Moses v. Romero
Decision Date | 12 May 2020 |
Docket Number | Civil Action No. 19-cv-01167-CMA |
Parties | LENNIE D. MOSES, Applicant, v. MIKE ROMERO, Warden of the Fremont Correctional Facility, and PHIL WEISER, Attorney General for the State of Colorado, Respondents. |
Court | U.S. District Court — District of Colorado |
ORDER DENYING APPLICATION FOR A WRIT OF HABEAS CORPUS
Applicant Lennie D. Moses is a prisoner in the custody of the Colorado Department of Corrections. Through counsel, Applicant filed a First Amended Verified Application for a Writ of Habeas Corpus Pursuant to 28 U.S.C. § 2254 (the "Application") on April 21, 2019. (Doc. # 2.) The Application asserts eleven claims for relief, challenging the validity of Applicant's convictions in Arapahoe County District Court case number 03CR3359—a case charging him with various crimes related to four "purse snatchings" in October of 2003. (Id. at 7-10.) Respondents filed an Answer on October 15, 2019. (Doc. # 24.) Despite being granted five extensions of time, Applicant has not filed a reply to the Answer. (See Doc. # 25, 27, 29, 31, 33, and 34.) Because the deadline for Applicant to file a reply expired on March 12, 2020, and Applicant has not communicated with the Court in any manner since February 12, 2020, the Court will proceed to address the merits of the Application. For the reasons below, the Court denies the Application and dismisses this case with prejudice.

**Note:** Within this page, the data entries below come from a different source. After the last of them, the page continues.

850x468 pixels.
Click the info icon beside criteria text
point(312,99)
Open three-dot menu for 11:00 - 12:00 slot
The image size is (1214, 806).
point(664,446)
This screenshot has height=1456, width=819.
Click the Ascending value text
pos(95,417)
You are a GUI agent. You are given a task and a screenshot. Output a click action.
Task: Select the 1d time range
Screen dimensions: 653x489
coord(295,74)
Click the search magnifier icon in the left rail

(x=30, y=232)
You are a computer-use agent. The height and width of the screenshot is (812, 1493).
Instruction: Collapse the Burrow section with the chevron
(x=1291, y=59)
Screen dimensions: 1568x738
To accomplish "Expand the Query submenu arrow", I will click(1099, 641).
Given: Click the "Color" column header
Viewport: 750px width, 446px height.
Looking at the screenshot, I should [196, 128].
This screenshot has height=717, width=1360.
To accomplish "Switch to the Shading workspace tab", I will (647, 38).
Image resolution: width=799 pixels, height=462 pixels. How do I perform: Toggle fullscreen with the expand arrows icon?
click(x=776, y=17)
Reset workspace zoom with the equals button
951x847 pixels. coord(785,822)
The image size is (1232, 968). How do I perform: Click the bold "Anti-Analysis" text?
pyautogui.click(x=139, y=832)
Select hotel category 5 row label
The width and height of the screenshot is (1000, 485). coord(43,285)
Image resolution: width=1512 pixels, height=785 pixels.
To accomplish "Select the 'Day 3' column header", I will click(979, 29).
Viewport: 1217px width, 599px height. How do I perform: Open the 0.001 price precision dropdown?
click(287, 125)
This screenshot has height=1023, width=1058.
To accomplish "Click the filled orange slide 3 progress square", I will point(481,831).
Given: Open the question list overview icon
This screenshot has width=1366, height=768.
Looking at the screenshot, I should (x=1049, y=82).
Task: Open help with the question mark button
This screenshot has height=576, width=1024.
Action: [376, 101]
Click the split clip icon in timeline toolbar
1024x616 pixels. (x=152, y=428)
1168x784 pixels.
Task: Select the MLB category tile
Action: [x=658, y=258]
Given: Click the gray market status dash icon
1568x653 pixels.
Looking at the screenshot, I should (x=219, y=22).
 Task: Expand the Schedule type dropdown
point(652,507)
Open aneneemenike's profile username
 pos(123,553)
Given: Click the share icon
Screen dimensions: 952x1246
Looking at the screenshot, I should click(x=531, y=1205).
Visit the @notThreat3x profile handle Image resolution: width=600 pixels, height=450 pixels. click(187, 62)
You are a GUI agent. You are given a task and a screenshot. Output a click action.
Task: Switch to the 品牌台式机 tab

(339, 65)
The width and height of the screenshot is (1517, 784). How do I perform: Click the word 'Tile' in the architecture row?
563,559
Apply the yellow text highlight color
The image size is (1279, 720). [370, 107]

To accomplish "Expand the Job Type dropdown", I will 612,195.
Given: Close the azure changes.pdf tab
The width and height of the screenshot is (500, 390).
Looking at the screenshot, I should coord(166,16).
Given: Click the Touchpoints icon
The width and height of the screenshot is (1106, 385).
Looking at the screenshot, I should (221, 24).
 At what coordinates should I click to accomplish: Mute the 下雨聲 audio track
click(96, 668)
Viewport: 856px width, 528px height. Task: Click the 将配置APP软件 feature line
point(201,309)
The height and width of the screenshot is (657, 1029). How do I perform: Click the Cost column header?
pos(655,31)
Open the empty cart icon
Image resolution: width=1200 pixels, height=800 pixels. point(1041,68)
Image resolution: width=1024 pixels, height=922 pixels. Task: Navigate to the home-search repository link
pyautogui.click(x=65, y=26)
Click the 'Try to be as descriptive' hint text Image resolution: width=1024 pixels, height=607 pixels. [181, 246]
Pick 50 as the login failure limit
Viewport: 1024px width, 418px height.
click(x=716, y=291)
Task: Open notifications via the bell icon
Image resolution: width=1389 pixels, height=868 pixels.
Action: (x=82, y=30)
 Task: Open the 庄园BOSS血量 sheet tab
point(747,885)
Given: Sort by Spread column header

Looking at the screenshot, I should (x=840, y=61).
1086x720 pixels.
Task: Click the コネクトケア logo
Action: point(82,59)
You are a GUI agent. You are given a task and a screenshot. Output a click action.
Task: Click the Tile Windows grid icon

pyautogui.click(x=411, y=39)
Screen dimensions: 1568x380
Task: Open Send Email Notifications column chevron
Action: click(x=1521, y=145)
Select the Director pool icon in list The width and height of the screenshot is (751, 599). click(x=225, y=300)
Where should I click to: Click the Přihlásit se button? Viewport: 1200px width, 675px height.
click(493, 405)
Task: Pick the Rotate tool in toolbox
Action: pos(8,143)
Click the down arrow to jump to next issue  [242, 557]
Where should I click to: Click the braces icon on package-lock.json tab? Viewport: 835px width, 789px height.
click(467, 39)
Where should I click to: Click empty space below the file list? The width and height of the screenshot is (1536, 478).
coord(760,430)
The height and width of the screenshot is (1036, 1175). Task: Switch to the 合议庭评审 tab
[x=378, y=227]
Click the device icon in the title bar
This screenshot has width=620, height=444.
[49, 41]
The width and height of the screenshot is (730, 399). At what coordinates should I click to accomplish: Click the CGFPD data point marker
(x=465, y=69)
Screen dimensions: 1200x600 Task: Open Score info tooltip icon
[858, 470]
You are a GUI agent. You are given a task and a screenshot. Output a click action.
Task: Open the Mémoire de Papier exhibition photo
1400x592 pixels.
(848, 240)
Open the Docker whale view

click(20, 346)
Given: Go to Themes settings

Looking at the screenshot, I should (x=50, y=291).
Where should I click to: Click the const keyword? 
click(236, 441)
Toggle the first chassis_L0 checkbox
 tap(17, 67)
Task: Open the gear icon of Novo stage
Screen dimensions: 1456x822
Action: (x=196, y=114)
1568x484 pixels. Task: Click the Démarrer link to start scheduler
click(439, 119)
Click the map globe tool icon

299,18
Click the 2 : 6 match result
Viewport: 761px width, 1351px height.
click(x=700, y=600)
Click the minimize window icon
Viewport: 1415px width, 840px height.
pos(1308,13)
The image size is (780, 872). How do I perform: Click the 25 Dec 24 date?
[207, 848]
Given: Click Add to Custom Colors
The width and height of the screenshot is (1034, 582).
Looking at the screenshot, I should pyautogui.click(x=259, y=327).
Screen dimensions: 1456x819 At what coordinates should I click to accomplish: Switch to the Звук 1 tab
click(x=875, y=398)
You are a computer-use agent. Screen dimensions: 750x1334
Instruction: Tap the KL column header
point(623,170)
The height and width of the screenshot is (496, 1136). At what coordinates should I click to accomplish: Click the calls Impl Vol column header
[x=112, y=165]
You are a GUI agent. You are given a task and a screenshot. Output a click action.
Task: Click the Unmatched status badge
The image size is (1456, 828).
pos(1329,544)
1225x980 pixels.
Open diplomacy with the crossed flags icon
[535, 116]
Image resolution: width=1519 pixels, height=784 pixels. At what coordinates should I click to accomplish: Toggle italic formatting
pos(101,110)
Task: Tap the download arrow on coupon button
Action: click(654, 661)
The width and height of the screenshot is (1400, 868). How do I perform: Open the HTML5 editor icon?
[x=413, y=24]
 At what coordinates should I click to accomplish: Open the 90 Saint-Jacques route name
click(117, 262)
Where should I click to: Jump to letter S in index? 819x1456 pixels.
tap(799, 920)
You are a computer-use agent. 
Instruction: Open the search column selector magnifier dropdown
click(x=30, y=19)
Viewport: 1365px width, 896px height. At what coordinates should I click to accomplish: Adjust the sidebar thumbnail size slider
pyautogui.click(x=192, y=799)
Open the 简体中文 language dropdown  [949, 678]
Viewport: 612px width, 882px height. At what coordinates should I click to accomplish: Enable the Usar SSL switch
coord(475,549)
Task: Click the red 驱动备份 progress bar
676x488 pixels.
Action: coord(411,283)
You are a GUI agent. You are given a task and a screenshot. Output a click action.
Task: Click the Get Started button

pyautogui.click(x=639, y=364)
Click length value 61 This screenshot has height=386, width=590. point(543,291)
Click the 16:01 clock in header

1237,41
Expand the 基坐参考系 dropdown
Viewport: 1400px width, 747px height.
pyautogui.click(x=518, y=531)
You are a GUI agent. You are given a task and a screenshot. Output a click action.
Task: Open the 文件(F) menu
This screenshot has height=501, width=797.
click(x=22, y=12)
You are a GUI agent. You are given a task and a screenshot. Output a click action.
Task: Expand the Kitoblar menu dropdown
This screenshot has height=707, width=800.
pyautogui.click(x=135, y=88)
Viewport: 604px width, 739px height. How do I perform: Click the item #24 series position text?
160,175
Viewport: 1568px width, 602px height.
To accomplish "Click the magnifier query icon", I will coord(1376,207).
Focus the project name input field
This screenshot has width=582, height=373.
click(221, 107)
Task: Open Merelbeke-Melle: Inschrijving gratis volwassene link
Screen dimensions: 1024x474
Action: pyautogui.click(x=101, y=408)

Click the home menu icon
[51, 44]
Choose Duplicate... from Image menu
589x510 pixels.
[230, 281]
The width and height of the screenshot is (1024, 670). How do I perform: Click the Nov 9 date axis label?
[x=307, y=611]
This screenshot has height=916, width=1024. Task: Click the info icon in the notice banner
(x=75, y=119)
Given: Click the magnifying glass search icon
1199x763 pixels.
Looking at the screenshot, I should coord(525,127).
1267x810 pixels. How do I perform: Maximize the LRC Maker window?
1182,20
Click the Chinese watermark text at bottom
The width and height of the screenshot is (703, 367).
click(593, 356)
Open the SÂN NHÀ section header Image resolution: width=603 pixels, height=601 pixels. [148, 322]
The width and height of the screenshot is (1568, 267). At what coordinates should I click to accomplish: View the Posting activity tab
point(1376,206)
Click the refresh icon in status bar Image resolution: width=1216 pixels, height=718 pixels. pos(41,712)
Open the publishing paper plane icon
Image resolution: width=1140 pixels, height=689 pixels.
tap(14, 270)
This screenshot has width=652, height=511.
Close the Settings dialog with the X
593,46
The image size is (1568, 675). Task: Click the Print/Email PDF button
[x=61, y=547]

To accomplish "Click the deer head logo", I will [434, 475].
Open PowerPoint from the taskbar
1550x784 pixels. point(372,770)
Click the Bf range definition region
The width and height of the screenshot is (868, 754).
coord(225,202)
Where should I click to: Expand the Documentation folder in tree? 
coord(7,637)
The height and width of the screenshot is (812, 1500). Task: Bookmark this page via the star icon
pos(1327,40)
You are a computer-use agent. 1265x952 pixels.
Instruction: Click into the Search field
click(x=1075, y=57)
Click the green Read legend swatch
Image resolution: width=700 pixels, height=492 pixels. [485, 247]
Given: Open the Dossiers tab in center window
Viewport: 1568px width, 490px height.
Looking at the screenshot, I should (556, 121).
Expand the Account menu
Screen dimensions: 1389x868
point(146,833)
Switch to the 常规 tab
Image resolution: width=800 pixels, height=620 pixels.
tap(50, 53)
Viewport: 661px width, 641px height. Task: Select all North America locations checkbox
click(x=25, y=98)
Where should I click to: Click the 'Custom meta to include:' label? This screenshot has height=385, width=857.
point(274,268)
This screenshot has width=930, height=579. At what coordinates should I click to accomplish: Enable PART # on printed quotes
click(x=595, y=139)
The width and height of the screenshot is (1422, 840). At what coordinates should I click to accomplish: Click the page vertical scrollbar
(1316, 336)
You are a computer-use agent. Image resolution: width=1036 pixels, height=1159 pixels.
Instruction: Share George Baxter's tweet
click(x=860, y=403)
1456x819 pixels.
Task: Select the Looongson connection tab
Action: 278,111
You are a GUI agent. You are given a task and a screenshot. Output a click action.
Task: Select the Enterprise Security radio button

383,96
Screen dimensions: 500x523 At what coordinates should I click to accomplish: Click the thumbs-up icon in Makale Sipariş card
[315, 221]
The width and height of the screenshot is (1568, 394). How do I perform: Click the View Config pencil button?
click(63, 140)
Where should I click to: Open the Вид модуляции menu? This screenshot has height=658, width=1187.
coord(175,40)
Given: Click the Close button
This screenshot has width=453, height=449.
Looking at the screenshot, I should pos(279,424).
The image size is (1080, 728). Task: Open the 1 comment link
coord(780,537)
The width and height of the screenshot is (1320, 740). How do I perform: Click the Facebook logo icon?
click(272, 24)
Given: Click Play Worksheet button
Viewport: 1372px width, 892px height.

The Colorado Court of Appeals, in addressing Applicant's combined direct appeal and postconviction appeal, recounted the case background as follows:
(Doc. # 9-4 at 2-4.) Ultimately, the Colorado Court of Appeals affirmed Applicant's convictions and the trial court's denial of postconviction relief. (Id. at 42.) The Colorado Supreme Court denied certiorari. (Doc. # 9-5.) Accordingly, the decision by the Colorado Court of Appeals (Doc. # 9-4) is the last state court to decide Applicant's claims on the merits, making it the operative order for federal habeas review. Wilson v. Sellers, 138 S. Ct. 1188, 1192 (2018).
In this federal habeas action, Applicant raises eleven claims for relief—ten of which remain.1 (Doc. # 2, 19.) As discussed below, Respondents counter each of the ten claims for habeas relief, contending that each should be denied and the Application dismissed with prejudice. (Doc. # 24.) The Court will provide the standard for federal habeas review followed by a discussion of Applicant's ten remaining claims.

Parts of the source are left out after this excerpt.